■ Exercise material:
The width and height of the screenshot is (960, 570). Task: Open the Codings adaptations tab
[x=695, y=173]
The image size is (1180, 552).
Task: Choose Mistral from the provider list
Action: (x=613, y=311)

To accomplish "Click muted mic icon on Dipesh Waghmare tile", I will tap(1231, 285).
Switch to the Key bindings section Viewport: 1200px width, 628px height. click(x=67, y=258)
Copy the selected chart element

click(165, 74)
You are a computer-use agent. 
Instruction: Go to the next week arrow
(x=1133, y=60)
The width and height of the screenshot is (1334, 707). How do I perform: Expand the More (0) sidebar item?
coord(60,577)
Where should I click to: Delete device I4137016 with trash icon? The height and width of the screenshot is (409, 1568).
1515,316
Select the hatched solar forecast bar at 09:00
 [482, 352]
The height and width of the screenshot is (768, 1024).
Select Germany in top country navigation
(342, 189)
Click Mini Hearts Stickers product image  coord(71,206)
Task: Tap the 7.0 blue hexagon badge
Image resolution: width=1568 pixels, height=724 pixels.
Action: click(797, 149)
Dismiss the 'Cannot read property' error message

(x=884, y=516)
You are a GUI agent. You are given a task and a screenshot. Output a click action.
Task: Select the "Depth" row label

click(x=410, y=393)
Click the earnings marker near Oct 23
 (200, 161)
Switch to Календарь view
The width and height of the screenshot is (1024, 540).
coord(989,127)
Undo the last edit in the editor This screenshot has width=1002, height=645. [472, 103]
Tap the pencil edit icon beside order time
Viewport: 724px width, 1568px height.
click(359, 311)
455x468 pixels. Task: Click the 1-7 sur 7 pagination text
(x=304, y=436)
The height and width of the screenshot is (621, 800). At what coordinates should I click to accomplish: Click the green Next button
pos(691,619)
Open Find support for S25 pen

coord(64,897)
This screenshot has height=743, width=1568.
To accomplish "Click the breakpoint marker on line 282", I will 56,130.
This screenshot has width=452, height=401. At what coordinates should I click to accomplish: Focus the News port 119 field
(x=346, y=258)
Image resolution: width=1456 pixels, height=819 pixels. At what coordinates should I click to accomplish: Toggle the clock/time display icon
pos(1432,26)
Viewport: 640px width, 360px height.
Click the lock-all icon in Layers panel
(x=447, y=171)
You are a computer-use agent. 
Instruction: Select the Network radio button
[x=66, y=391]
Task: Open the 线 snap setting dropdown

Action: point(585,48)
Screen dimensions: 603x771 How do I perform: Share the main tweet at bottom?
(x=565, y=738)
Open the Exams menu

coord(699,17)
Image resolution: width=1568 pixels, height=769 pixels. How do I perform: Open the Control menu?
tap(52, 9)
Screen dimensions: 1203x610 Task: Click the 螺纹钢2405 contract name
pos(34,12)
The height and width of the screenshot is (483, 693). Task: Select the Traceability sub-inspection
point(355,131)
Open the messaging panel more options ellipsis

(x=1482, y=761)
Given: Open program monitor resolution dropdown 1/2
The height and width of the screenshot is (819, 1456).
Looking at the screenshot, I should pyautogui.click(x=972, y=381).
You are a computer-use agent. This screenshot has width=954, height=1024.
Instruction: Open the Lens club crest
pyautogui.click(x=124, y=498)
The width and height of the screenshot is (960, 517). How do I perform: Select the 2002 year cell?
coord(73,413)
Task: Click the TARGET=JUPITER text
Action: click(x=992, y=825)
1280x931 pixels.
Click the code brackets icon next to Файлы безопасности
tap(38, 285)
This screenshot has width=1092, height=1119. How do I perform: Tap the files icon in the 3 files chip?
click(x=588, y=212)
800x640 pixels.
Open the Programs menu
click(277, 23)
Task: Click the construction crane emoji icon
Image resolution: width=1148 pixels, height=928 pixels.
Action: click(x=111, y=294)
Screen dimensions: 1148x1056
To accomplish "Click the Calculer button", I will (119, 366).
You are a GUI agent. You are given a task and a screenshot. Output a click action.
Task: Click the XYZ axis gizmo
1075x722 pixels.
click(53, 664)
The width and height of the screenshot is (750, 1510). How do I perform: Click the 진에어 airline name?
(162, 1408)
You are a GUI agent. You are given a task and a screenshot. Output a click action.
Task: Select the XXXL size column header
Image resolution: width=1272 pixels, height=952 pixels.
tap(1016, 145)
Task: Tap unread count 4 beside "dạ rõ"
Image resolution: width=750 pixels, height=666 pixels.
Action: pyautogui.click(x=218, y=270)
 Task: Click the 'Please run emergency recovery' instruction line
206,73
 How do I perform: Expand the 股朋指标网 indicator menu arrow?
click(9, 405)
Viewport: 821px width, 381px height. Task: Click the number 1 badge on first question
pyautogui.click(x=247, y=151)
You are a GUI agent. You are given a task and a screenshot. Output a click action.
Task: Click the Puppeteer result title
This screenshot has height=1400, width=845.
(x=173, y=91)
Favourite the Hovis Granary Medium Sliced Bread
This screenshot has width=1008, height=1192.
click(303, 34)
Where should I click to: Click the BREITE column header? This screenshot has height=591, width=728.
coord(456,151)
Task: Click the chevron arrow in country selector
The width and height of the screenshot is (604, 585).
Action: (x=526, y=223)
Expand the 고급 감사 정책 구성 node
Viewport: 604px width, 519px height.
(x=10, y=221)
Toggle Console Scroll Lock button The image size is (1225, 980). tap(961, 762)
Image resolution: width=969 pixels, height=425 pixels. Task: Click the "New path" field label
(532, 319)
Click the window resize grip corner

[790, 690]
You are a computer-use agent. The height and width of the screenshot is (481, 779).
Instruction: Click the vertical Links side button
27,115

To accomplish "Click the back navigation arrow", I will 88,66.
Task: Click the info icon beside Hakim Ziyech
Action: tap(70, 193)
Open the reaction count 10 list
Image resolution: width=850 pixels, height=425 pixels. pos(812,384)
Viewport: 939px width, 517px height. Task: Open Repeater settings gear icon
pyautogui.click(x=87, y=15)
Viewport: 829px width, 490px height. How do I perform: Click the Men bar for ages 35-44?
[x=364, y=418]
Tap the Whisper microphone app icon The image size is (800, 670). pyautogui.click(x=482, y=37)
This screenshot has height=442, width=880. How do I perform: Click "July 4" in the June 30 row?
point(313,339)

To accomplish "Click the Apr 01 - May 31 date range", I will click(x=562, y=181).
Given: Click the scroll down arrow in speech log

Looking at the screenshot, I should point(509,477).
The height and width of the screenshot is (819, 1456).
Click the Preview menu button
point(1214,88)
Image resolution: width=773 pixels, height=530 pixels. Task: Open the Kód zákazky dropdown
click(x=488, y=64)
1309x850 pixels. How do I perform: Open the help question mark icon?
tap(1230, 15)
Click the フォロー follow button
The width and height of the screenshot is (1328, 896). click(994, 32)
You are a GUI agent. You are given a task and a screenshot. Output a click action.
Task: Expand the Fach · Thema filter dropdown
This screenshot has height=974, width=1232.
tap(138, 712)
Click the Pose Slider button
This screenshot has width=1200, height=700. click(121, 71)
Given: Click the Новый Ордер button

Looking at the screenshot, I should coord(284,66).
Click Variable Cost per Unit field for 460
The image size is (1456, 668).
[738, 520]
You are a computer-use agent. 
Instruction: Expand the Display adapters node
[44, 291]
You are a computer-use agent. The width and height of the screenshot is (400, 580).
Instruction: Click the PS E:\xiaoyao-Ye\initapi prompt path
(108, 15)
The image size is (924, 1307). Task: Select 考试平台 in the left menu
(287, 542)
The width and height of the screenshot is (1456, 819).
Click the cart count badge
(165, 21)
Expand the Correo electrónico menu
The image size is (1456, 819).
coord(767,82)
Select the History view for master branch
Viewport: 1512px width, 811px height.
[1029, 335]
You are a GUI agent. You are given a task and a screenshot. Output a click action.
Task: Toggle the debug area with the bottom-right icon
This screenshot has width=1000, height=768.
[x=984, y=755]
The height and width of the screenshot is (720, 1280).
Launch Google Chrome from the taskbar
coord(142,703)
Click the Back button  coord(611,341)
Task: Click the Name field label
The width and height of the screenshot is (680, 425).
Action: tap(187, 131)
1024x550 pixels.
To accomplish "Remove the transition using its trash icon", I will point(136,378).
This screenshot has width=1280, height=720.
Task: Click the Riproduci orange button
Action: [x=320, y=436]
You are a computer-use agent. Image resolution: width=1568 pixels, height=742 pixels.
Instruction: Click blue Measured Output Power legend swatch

■ What the exercise asks: Report each line of the material above where the word "computer" appears.

■ Answer for the task:
You are a computer-use agent. 
You are a computer-use agent. 
You are a computer-use agent. This screenshot has width=954, height=1024.
You are a computer-use agent. The height and width of the screenshot is (481, 779).
You are a computer-use agent. 
You are a computer-use agent. The width and height of the screenshot is (400, 580).
You are a computer-use agent. Image resolution: width=1568 pixels, height=742 pixels.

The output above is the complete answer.